__Brano selezionato__

_ _ _ _ _ _ _

Il resto d’Italia, invece, arranca proprio. Promesse mantenute sulla carta, ma disattese nella realtà, il Piano nazionale di ripresa e resilienza, nel suo capitolo più delicato, quello sulla sanità, mostra crepe profonde tra le righe dei report ufficiali. A poco più di un anno dalla rendicontazione finale, il sistema sanitario territoriale è frenato da ritardi cronici, carenze strutturali e, soprattutto, da disomogeneità tra le regioni. È quanto emerge dal nuovo rapporto sullo stato dell’arte degli investimenti Pnrr in sanità commissionato dalla Fondazione Gimbe, Gruppo italiano per la medicina basata sulle evidenze.

«Al 31 marzo 2025 – dichiara Nino Cartabellotta, presidente della fondazione – per la Missione Salute del Pnrr non era prevista alcuna scadenza europea, e l’unica scadenza nazionale è stata formalmente rispettata. Tuttavia, al di là della puntualità amministrativa, la riforma dell’assistenza territoriale e l’attuazione del Fascicolo sanitario elettronico procedono decisamente a rilento, con marcate diseguaglianze tra le Regioni».

_ _ _ _ _ _ _

__Istruzioni del compito__
Trascriva fedelmente il passo del brano sul Pnrr in sanità riportato sopra, partendo dalle parole "Il resto d’Italia, invece, arranca" e fermandosi dopo "basata sulle evidenze.".

__Elenco fornito__
_ _ _ _ _ _ _

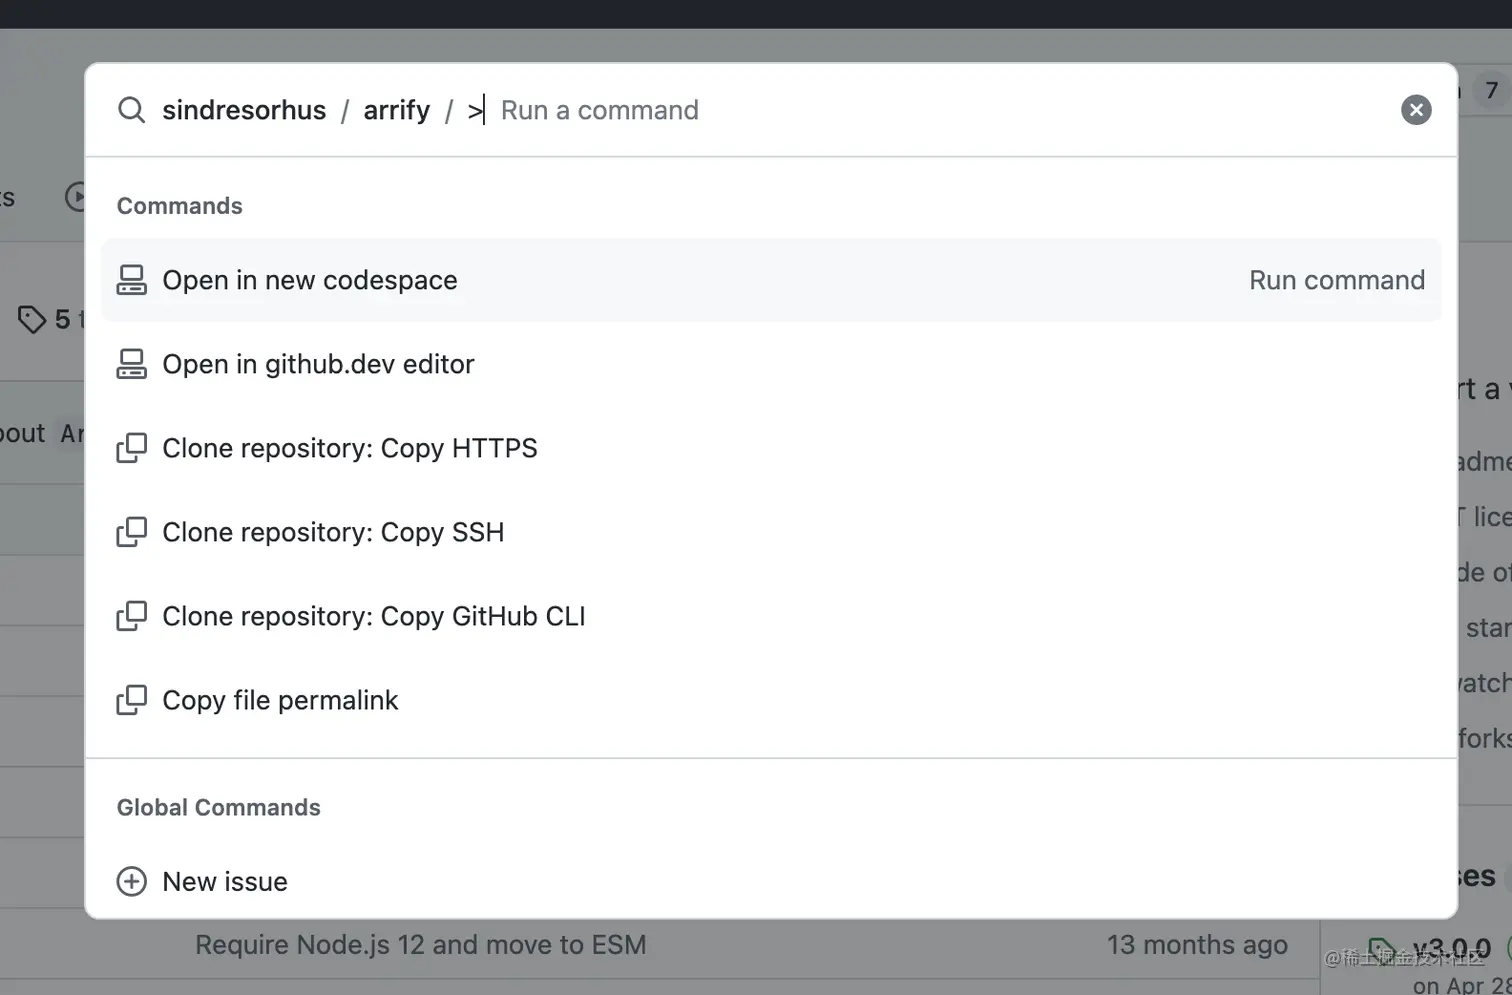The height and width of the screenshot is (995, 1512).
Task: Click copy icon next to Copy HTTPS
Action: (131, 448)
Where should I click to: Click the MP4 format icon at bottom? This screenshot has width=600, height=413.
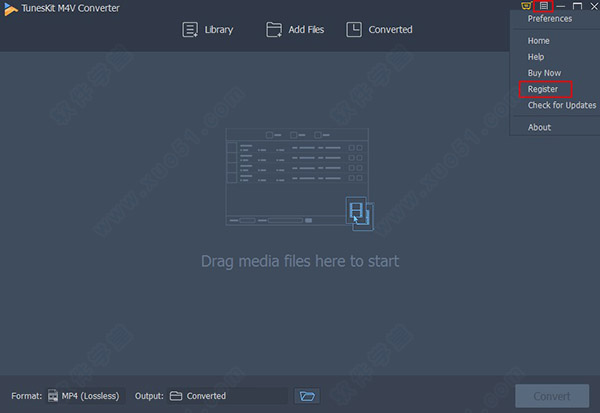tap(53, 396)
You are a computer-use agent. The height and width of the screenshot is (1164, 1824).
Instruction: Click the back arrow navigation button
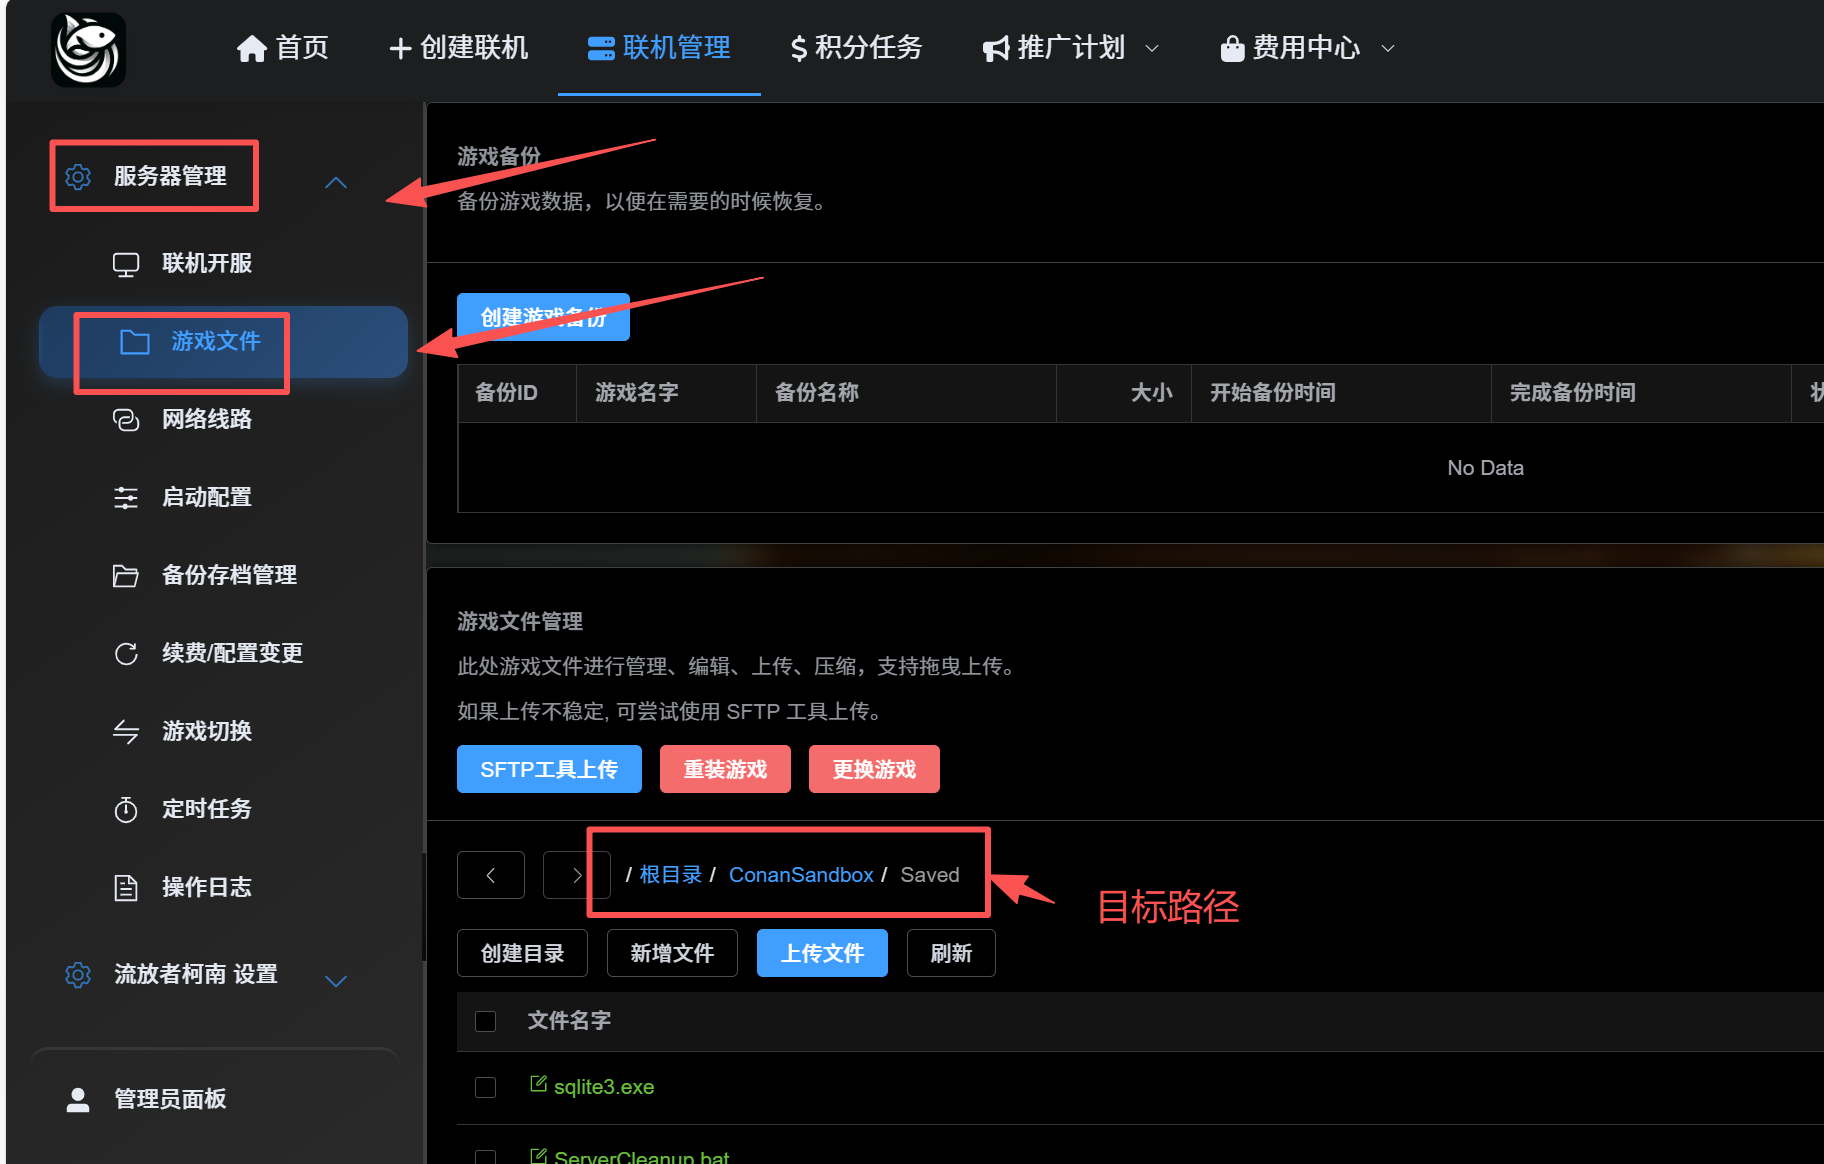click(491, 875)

_ _ _ _ _ _ _

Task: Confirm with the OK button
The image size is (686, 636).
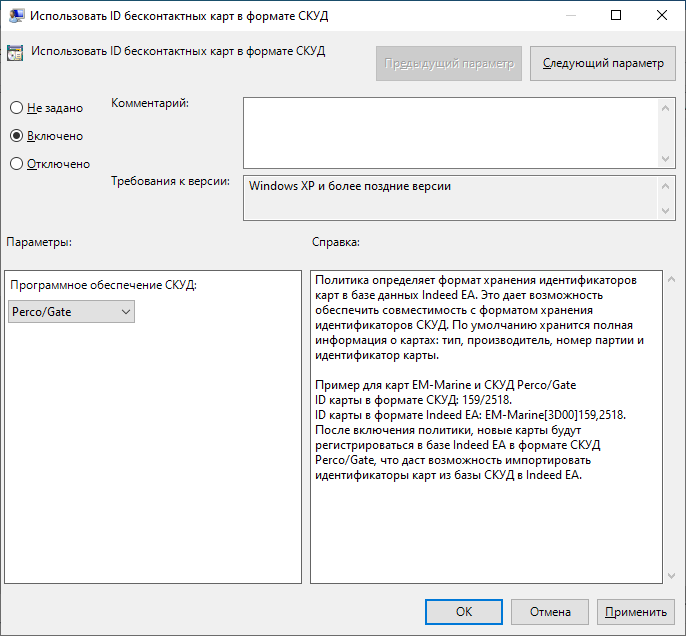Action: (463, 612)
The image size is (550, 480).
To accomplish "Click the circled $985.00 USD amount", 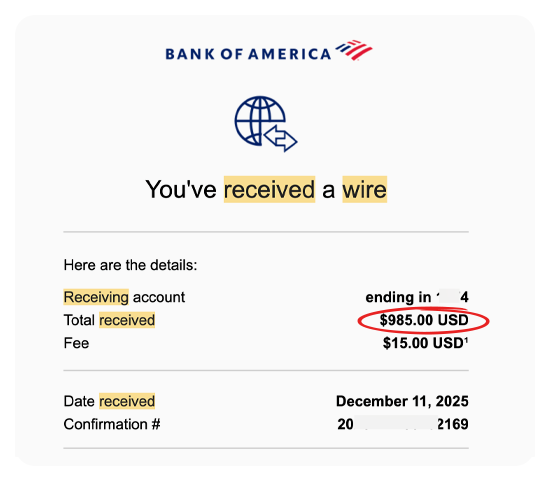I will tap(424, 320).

_ _ _ _ _ _ _

__Risposta all'esercizio__
Il resto d’Italia, invece, arranca proprio. Promesse mantenute sulla carta, ma disattese nella realtà, il Piano nazionale di ripresa e resilienza, nel suo capitolo più delicato, quello sulla sanità, mostra crepe profonde tra le righe dei report ufficiali. A poco più di un anno dalla rendicontazione finale, il sistema sanitario territoriale è frenato da ritardi cronici, carenze strutturali e, soprattutto, da disomogeneità tra le regioni. È quanto emerge dal nuovo rapporto sullo stato dell’arte degli investimenti Pnrr in sanità commissionato dalla Fondazione Gimbe, Gruppo italiano per la medicina basata sulle evidenze.